One of the main projects he described is their effort to “deconstruct and upgrade lignin to value-added molecules”. Lignin is a complex polymer that is resistant to degradation, making it ideal for strengthening plant cell walls but challenging for biorefining.
His group has identified enzymes from ligninolytic microbes that are able to depolymerize lignin (see Salvachua et al., 2015). He introduced the concept of biological funnelling, in which complex compounds are metabolically converted into simple intermediates, which can then be used to produce other compounds (see Linger et al., 2014 for more on this funnelling concept). One of the things he stressed is that a project such as this should extend beyond the simple intermediate and result in a useful product, such as plastic water bottles: see this review in Current Opinion in Biotechnology by Beckham et al (2016) for more information.
One sobering comment was that efforts such as his, to find replacements for petroleum products, are adversely affected by the recent drop in the price of oil. It’s grim to recognize that the government’s support of green chemistry and biofuels / bioproducts is so closely tied to their economic rather than environmental impacts.
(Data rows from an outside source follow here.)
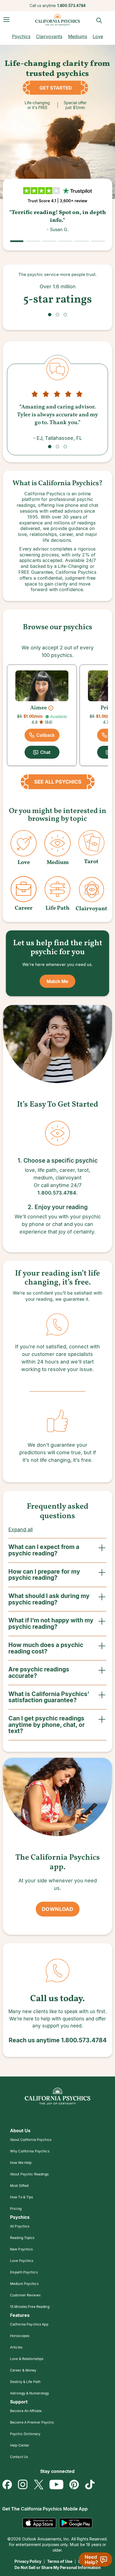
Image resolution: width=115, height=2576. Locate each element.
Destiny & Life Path (25, 2382)
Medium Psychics (24, 2284)
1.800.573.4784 (71, 5)
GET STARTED (57, 88)
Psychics (21, 36)
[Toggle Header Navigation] (6, 19)
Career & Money (23, 2370)
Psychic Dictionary (25, 2434)
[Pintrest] (74, 2484)
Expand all (20, 1529)
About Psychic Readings (29, 2174)
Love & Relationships (26, 2359)
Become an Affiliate (26, 2411)
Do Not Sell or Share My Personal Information (58, 2567)
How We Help (21, 2163)
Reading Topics (22, 2238)
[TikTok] (90, 2484)
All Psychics (19, 2226)
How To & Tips (21, 2197)
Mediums (77, 36)
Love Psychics (21, 2261)
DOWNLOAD (57, 1909)
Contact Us (19, 2457)
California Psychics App (29, 2324)
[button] (49, 314)
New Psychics (21, 2249)
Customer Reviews (25, 2295)
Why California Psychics (29, 2151)
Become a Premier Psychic (32, 2422)
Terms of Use (59, 2561)
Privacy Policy (28, 2561)
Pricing (15, 2208)
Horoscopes (19, 2336)
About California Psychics (30, 2140)
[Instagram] (23, 2484)
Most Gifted (19, 2186)
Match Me (57, 981)
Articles (16, 2347)
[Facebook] (7, 2484)
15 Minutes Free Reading (29, 2307)
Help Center (19, 2445)
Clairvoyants (49, 36)
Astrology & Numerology (29, 2393)
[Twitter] (39, 2484)
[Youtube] (56, 2484)
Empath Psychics (24, 2272)
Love (98, 36)
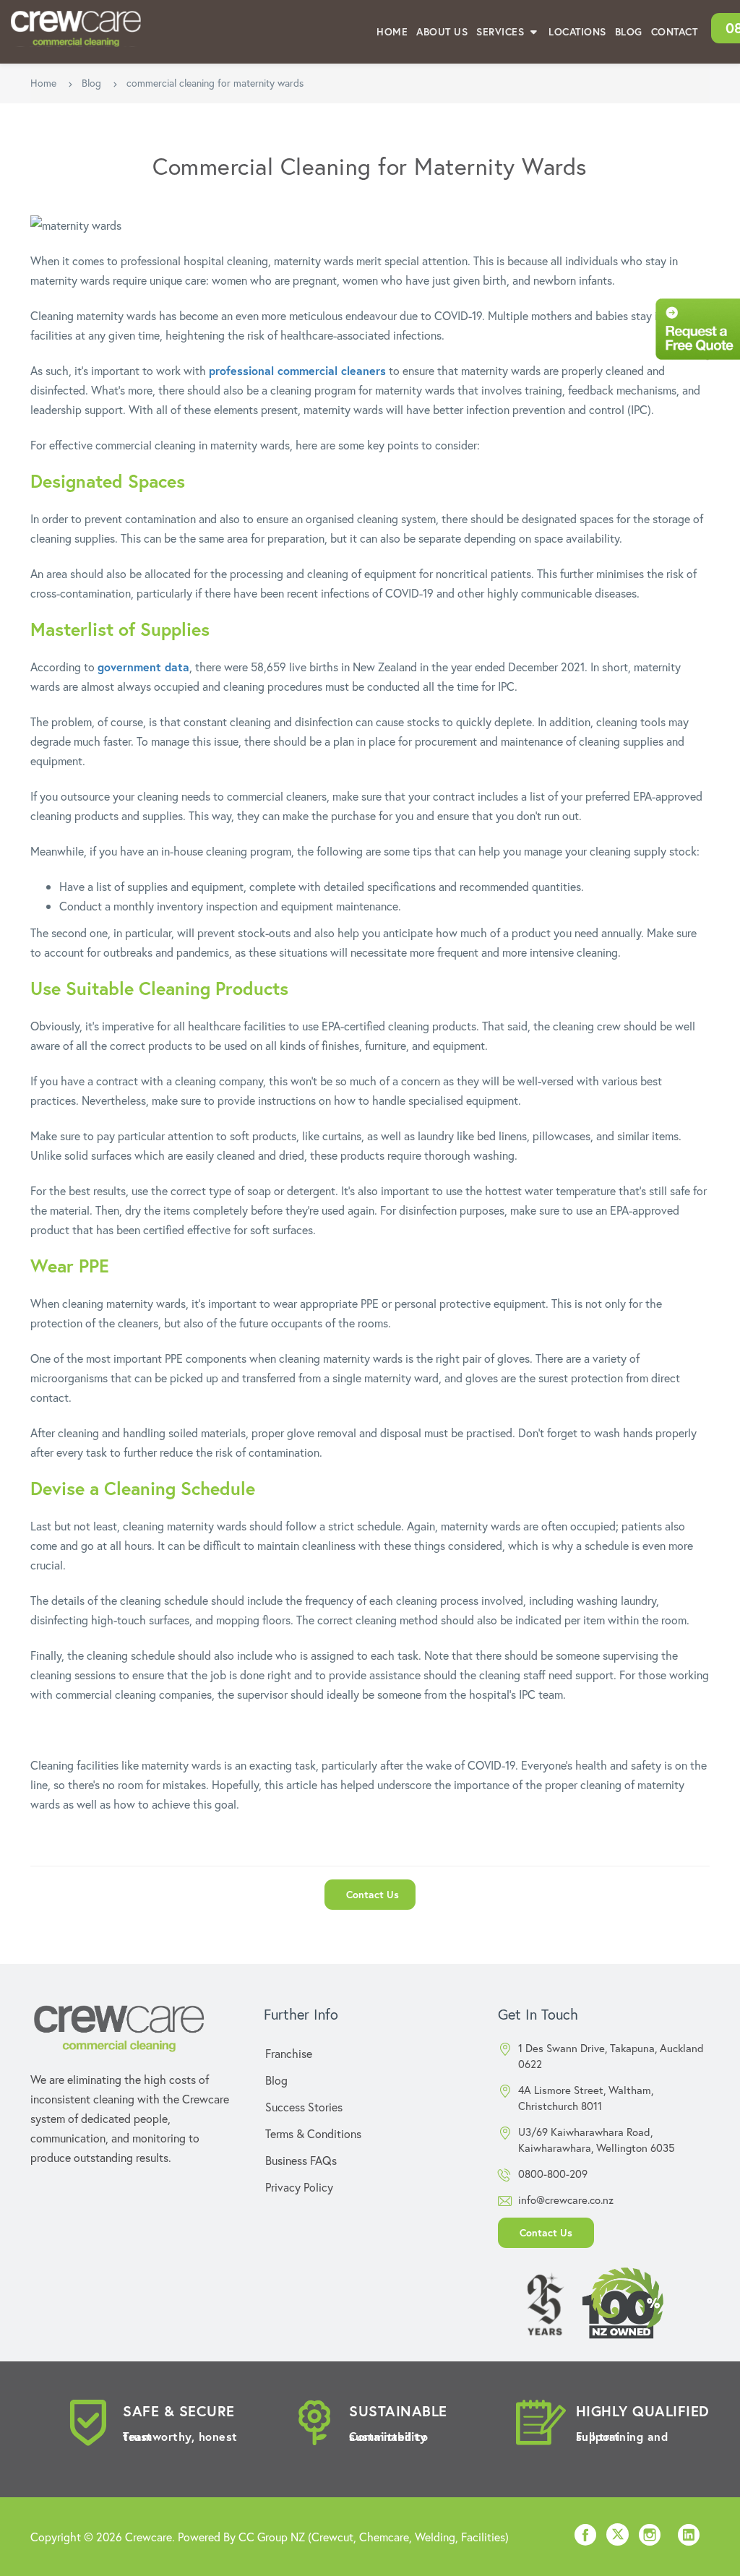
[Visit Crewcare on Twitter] (617, 2536)
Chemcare (384, 2536)
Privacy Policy (299, 2186)
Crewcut (332, 2536)
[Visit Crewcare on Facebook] (585, 2539)
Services (502, 31)
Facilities (483, 2536)
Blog (628, 31)
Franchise (288, 2053)
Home (392, 31)
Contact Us (372, 1894)
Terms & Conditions (313, 2133)
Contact (674, 31)
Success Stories (304, 2106)
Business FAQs (301, 2160)
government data (143, 666)
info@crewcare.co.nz (566, 2199)
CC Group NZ (271, 2536)
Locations (577, 31)
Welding (435, 2536)
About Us (442, 31)
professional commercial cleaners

When Richard Dixon introduced the session he indicated that some people sometimes find metabolism “boring”, but the speakers he invited demonstrated the opposite. I suspect a lot of students are getting ready to consider the opportunities for and applications of the study of plant specialized metabolism. Furthermore, in an era when we hear so much about the need for biology students also to get a good education in mathematics, this session was a vivid reminder that that can’t be done at the expense of a solid foundation in chemistry.